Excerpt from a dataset
begin

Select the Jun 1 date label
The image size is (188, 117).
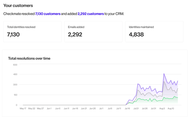click(49, 109)
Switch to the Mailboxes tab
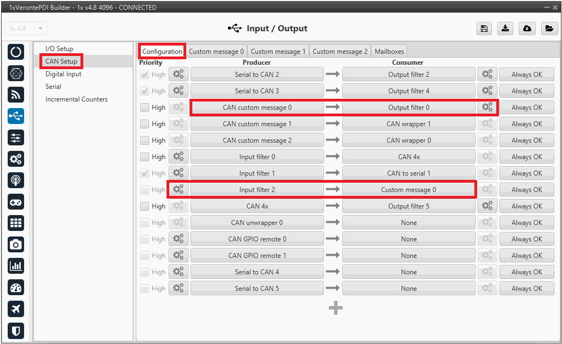Viewport: 562px width, 344px height. click(389, 52)
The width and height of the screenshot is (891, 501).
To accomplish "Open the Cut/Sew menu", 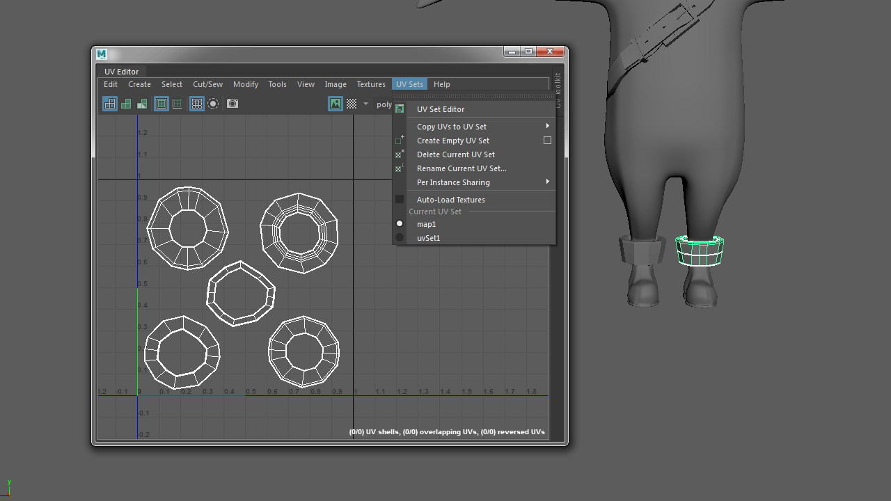I will [x=207, y=84].
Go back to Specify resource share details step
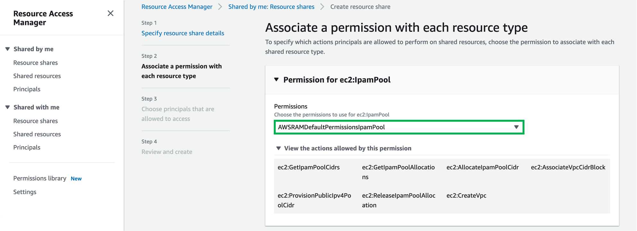This screenshot has width=637, height=231. tap(183, 33)
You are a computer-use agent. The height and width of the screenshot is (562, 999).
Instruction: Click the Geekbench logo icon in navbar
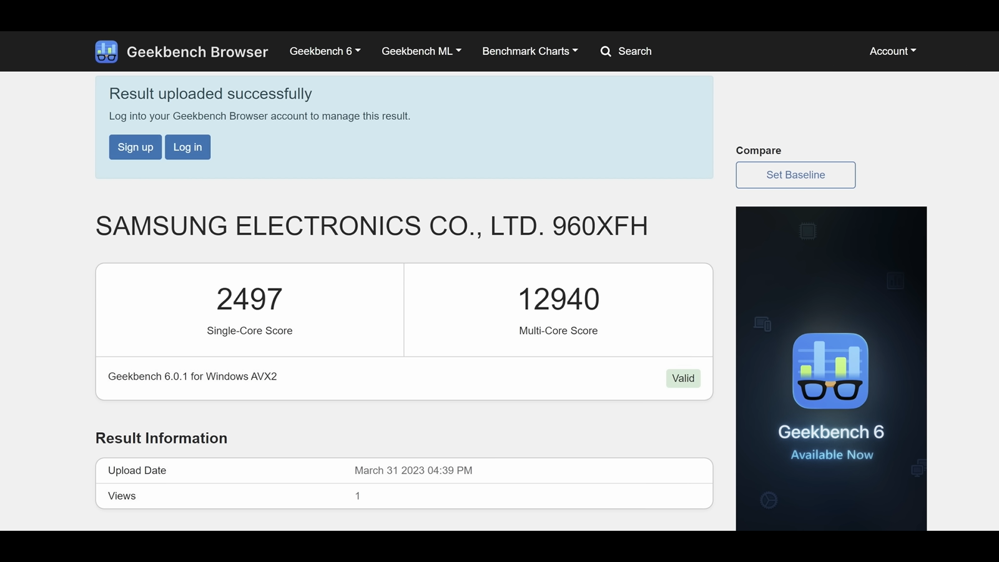click(x=106, y=52)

end

Starting at the line containing "You are a computer-use" and ending at the end of the data, rewrite those lines with "navbar" swapped for "top bar" and everything else kept the same. Leave the pictures out of your answer.

• [Answer to this problem]:
You are a computer-use agent. The height and width of the screenshot is (562, 999).
Instruction: Click the Geekbench logo icon in top bar
click(x=106, y=52)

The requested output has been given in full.